|
|
|
|
|
by cadillion
1827 days ago
|
|
Good question, we've answered a couple times in this thread already, so please forgive the copypasta: You are correct, for this smart contract to work you need defined rules around how the money is released should either party falsely claim success or failure, so you need to rely on automation or some third party to validate fulfillment of the contract. So you're back to an oracle problem, how do I know I can trust the validator? The nice advancement here is that anyone can be that third party! Your smart contract can explicitly identify a third party for multisig, or you can rely on a validator pool of mechanical turks instead of a licensed escrow agent, and accordingly the cost of escrow can decrease. The nice part is that this is customizable, and built into the very rails that move money. It's a much lower barrier to entry than trying to build something like that for ACH, and that's what excites us about cryptocurrency. |
|
With DLT it seems trust and predictability is virtually the same thing. "Everybody loses everything" is predictable but not efficient. DLT is a proposal for efficiency.

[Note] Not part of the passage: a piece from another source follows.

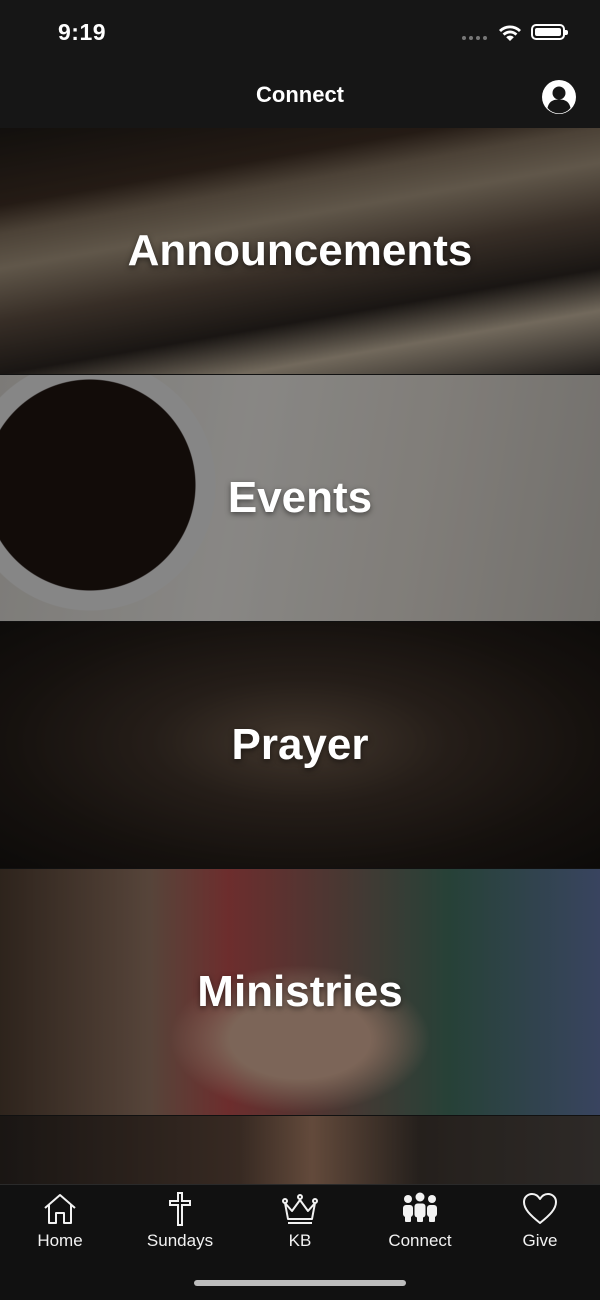  I want to click on battery-icon, so click(550, 32).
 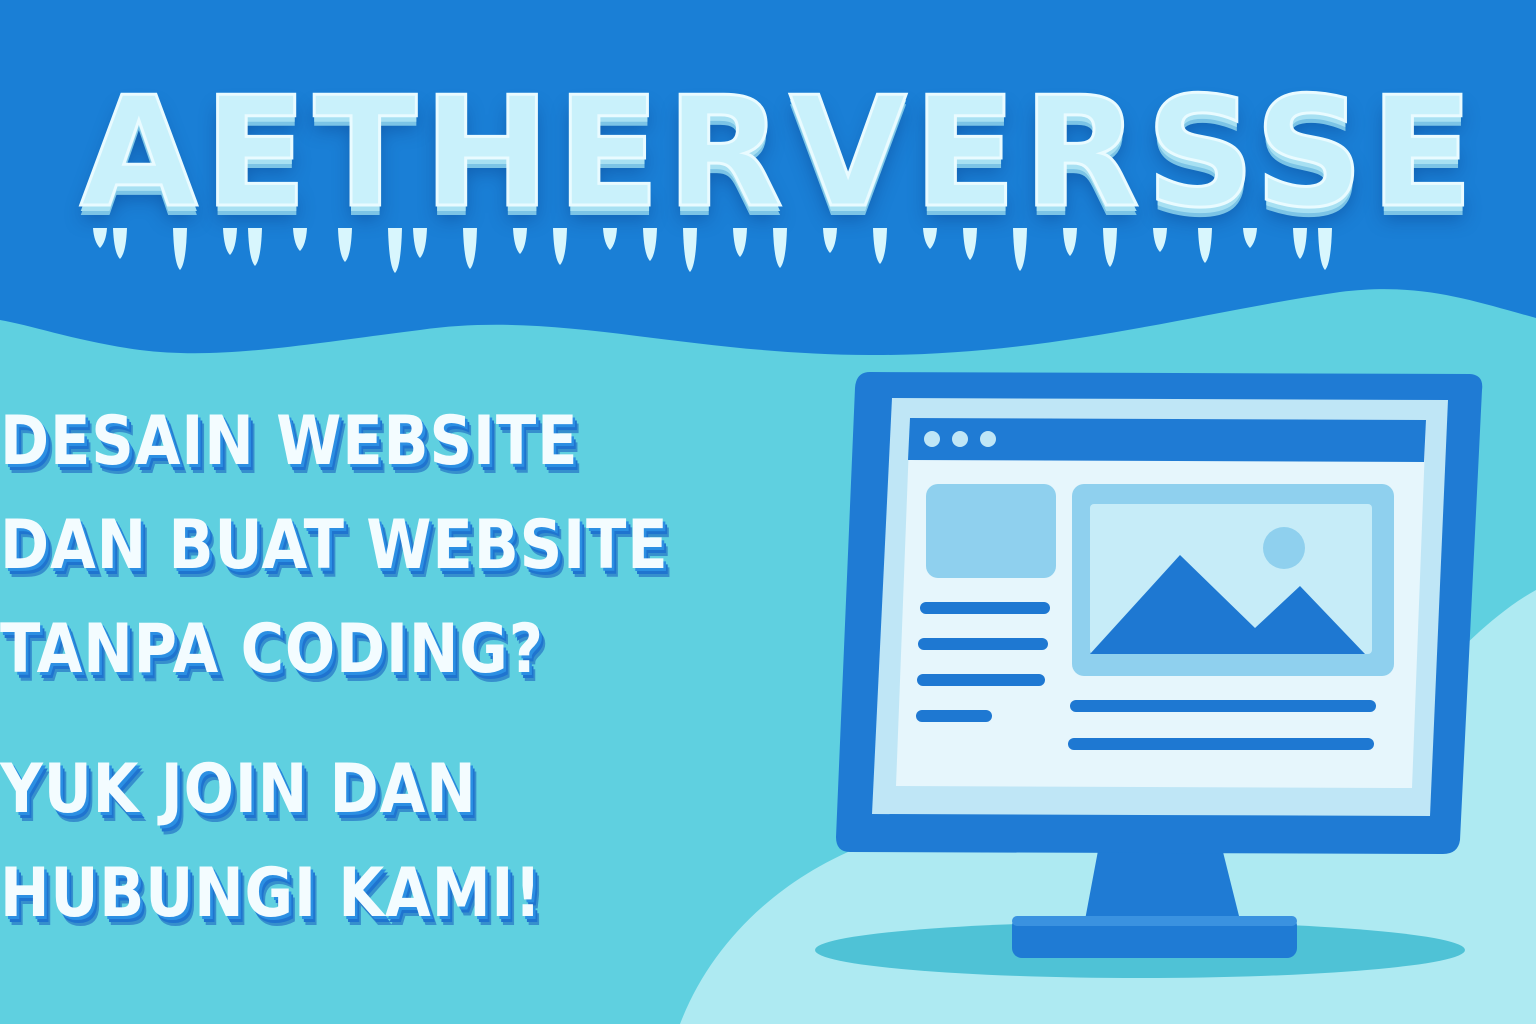 What do you see at coordinates (1284, 548) in the screenshot?
I see `sun-shape` at bounding box center [1284, 548].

We need to automatically negotiate contracts or we shift all the cost of fixing it later in courts up front. There will have to be a lot of smart defaults for the contracts to be smart, and very deep integration of tech so that the algorithms can be fed with enough data to negotiate in a very high-dimensional space. That requires infrastructure, but the DeFi culture does not seem to be interested in funding infrastructure.